Position data for words and items:
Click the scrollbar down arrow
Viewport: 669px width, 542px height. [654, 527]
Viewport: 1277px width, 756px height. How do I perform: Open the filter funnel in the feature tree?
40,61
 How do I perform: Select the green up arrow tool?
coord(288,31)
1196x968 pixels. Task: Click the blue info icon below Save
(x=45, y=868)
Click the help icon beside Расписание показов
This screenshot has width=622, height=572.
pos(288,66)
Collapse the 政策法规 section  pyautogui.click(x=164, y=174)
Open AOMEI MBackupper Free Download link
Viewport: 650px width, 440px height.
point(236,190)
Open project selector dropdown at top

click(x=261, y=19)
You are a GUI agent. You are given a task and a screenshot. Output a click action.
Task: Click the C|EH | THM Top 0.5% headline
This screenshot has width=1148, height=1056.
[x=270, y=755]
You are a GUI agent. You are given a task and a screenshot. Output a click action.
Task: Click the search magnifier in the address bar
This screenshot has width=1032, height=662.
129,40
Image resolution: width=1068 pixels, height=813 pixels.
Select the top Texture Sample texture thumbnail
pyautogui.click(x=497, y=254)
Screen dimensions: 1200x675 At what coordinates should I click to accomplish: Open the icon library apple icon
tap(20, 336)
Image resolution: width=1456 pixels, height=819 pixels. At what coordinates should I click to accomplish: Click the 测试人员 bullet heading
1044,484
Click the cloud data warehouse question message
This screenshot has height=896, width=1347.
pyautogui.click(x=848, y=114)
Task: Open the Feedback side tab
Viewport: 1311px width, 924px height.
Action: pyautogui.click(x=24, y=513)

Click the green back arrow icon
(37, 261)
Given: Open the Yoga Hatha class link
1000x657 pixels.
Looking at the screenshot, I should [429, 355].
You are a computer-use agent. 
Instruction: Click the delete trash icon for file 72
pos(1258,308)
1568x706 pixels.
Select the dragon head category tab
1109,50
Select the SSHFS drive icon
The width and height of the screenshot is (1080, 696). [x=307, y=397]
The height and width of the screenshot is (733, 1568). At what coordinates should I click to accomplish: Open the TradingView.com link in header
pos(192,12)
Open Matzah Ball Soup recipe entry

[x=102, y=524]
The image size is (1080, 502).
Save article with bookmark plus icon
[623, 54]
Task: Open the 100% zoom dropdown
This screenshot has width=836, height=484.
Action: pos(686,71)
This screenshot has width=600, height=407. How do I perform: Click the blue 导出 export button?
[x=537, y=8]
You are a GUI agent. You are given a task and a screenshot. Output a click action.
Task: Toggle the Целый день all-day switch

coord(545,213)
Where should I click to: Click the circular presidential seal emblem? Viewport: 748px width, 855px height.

## [Task objective]
Rewrite the part of the data that opens with the line containing "Click the green back arrow icon" and closes with the line containing "The width and" as a numbered list. Include both of those lines and leave out any blank lines.

## [The output]
1. Click the green back arrow icon
2. (37, 261)
3. Given: Open the Yoga Hatha class link
4. 1000x657 pixels.
5. Looking at the screenshot, I should [429, 355].
6. You are a computer-use agent. 
7. Instruction: Click the delete trash icon for file 72
8. pos(1258,308)
9. 1568x706 pixels.
10. Select the dragon head category tab
11. 1109,50
12. Select the SSHFS drive icon
13. The width and height of the screenshot is (1080, 696). [x=307, y=397]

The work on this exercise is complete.